The solid annual results from Transurban yesterday sank like a stone so far as investors were concerned – not because they were boring but because the bigger story remains whether the company will be blocked by the competition regulator from being involved in the purchase of Sydney’s WestConnex toll road project under construction by the NSW government.
If the company is allowed to participate, security holders will get a forecast total payout of 59 cents a share. If it is blocked, Transurban wouldn’t say what the figure would be.
The market moved the shares up 1% yesterday to $12.02.
Transurban told the ASX that it more than doubled its annual net profit in the year to June due to revenue growth from its Australian and North American operations as well as the impact of the Trump tax cuts.
An increase in average daily traffic of 2.2% across the group helped lift the company’s revenue by 20.7%, to $3.298 billion, helped in part by higher fees for heavy trucks in Melbourne and higher useage of some of its toll roads by the same type of vehicle.
Transurban declared a final dividend of 28 cents.That took the full year payout to 56 cents a security.
Profit from ordinary activities after tax excluding significant items increased 134.3% to $489 million.
In announcing the 56 cents a share total payout up from 51.5 cents a security in 2016-17) Transurban gave guidance for a dividend payment of 59 cents for 2019, provided it is successful in its bid for Sydney’s WestConnex project.
On a call with analysts, CEO Scott Charlton would not comment on what the distribution would be if it were not successful. The competition watchdog is deciding whether to allow Transurban to buy a 51% controlling stake in the complex road and tunnel network through the mid west of Sydney. A decision has been put off until next month by the Commission.
Transurban has lodged its bid to keep in the game but being the dominant toll road owner in NSW makes it hard to see how the ACCC can approve its participation in WestConnex’s ownership other than a small holder. Looking at 2017-18 the company said its best growth was in Melbourne, where revenue from CityLink jumped 13.4% to $780 million.

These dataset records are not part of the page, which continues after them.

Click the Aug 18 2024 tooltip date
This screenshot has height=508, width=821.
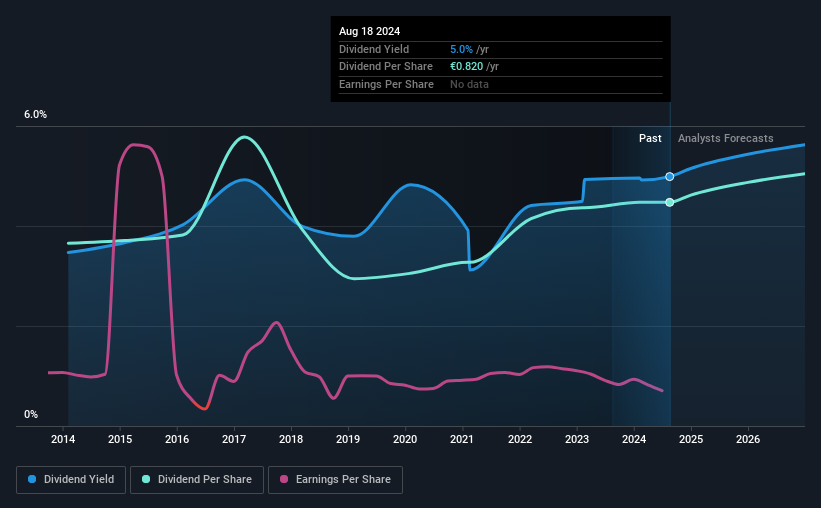pyautogui.click(x=370, y=31)
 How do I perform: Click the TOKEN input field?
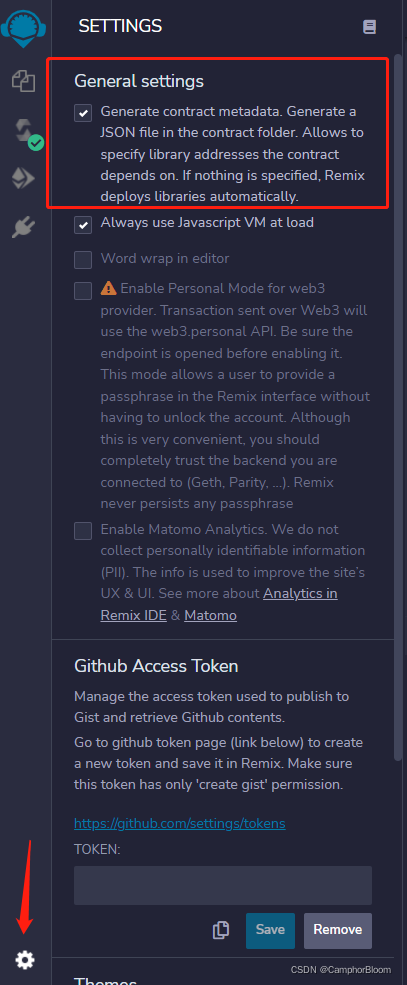tap(223, 885)
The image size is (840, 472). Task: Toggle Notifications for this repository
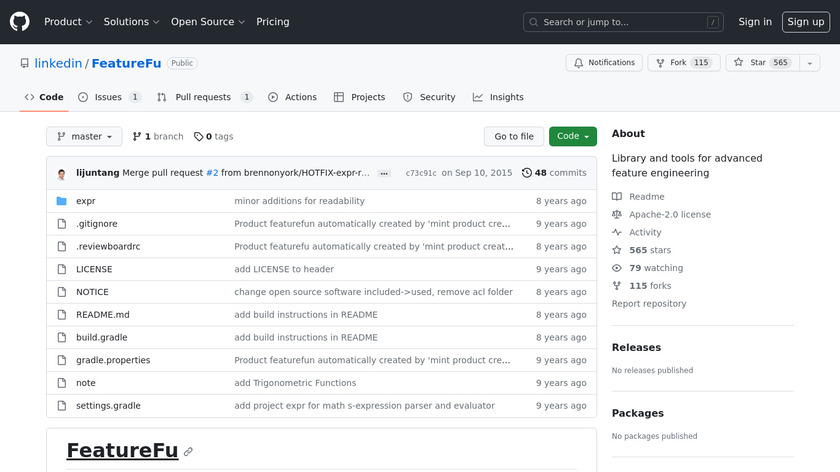tap(604, 63)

Traffic grew 1.4% in total on Citylink, with some disruption due to works on the Tullamarine freeway, but the number of trucks using the road grew almost 9% and fees for heavy vehicles rose, Transurban said.
In Sydney, revenue grew 8.3%, with average daily traffic growth of 3.1%, which Transurban said was also due to more heavy vehicle traffic.
Transurban said Earnings before interest, taxation, depreciation and amortisation (EBITDA) grew 9.1% in Sydney and 15.7% in Melbourne.
Transurban said revenue growth in Brisbane was curtailed by “improved fee arrangements for customers”, growing by only 2.1% on a 2.6% rise in traffic.
The company was able to grow it earnings margin in each city, with a high of 88.2% in Melbourne, followed by 81% in Sydney.
In North America, where Transurban earns just under 10% of its revenue from roads in the Washington DC area, revenue grew 7.1% on traffic growth of 1.9%.
The company also received a $105 million boost in the form of a deferred tax asset from Donald Trump’s corporate tax rate cuts.